Sebelum ini, bahkan sejak masuk kelas dua belas, ia sudah mulai
begadang hanya demi memahami pelajaran-pelajaran sekolahnya. Apalagi, saat
ini adalah masa dimana orang lain mulai belajar giat, sedangkan ia memasuki fase
pemaksaan diri. Memang secara batin ia merasa tidak terbebani. Tapi, ia tidak
memikirkan apa yang akan diterima oleh tubuhnya bila hanya untuk istirahat saja
tubuhnya tidak sempat.
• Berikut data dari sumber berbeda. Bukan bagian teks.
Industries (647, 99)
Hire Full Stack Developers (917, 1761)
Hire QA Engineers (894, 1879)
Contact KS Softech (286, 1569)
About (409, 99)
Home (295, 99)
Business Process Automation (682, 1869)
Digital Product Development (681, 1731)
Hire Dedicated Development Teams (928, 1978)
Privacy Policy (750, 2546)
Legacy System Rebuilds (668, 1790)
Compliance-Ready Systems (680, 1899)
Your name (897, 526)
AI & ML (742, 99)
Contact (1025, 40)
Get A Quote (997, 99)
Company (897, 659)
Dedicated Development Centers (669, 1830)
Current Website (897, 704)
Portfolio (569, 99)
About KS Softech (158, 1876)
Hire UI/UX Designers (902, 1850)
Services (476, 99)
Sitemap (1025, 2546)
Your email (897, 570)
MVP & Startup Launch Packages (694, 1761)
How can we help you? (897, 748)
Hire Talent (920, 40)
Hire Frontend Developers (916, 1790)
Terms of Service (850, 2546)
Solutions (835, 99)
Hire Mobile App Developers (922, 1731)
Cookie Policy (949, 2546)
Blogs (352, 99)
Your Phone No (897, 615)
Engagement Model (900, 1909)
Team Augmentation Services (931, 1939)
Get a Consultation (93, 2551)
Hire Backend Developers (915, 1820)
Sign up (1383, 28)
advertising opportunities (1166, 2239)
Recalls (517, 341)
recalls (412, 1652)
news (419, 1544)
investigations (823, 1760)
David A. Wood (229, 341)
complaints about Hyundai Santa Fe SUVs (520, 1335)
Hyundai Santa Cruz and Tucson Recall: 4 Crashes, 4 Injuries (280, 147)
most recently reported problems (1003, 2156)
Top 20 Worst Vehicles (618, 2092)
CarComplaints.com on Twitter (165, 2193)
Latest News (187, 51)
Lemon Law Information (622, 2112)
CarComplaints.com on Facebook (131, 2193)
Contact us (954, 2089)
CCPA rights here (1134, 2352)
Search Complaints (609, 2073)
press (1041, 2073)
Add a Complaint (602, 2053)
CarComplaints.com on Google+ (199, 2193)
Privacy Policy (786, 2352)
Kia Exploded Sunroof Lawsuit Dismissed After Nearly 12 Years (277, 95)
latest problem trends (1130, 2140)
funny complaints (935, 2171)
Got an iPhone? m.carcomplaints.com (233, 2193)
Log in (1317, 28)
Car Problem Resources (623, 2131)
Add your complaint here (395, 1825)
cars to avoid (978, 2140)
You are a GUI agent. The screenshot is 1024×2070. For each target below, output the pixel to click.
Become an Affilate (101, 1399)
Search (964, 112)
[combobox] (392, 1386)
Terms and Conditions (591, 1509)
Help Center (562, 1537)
Otaknya yang meskipun terbiasa dengan hal-hal yang
berbau eksak, tapi ia juga butuh istirahat.
Sebulan sebelum perang bagi anak-anak kelas dua belas mulai membuat
anak-anak semakin, entah antusias karena ingin segera melepas jabatan siswa dan
menggantinya menjadi mahasiswa. Menggapai angan-angan yang memang sudah
mereka rajut sejak dini. Ataukah hanya sekadar muak dengan apa yang mereka
hadapi selama bertahun-tahun sekolah. Sudah mulai malas dengan pelajaran-
pelajaran yang sejak kecil sudah menjejal sesak otak mereka. Ahh entahlah, siapa
yang tahu? Sebulan sebelum itu pula, selama satu minggu Lusi dengan terpaksa
harus meninggalkan hobi belajarnya. Karena, akibat dari kebiasaanya itulah, ia
harus mendekam di rumah selama empat hari dan istirahat dirumah selama dua
hari. Tapi, bahkan disaat semua organ-organ tubuhnya memberontak untuk
istirahatpun, ia masih menyempatkan diri untuk belajar.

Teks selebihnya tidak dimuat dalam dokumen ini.